→ **PROBLEM TO WORK ON**: Edit the lines below by replacing "column header" with "column heading" and leaving everything else unchanged. Leave the pictures out of your version.

→ **INFORMATION SUPPLIED**:
• • • •
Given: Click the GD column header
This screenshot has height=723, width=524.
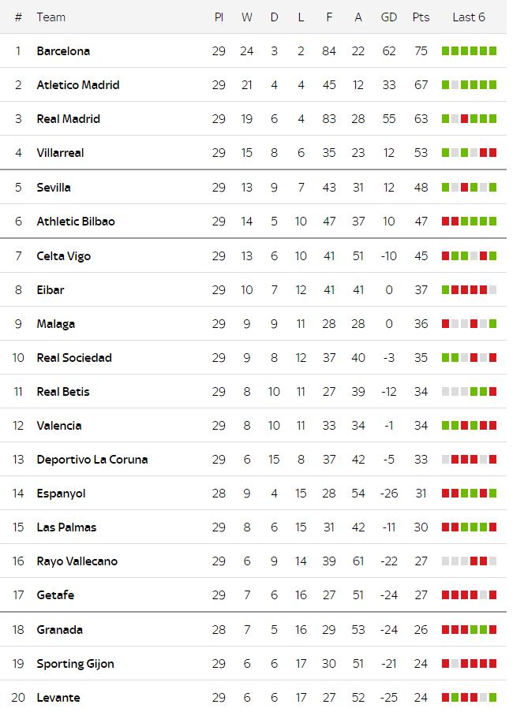Looking at the screenshot, I should [389, 17].
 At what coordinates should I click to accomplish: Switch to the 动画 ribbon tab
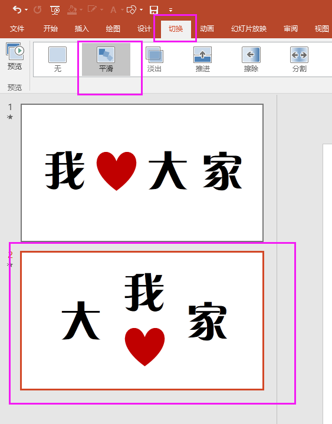pyautogui.click(x=207, y=29)
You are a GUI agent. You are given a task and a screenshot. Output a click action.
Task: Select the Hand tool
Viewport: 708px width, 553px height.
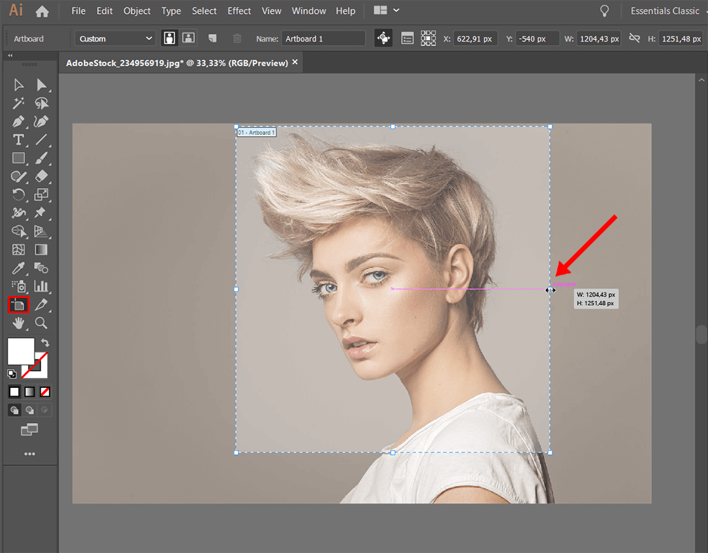click(17, 323)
• • • •
→ **COMPLETED EXERCISE**:
Given: Click the GD column heading
This screenshot has height=723, width=524.
Looking at the screenshot, I should [389, 17].
 At what coordinates should I click to accomplish: Switch to the 动画 ribbon tab
pyautogui.click(x=207, y=29)
You are a GUI agent. You are given a task and a screenshot. Output a click action.
Task: Select the Hand tool
Viewport: 708px width, 553px height.
click(17, 323)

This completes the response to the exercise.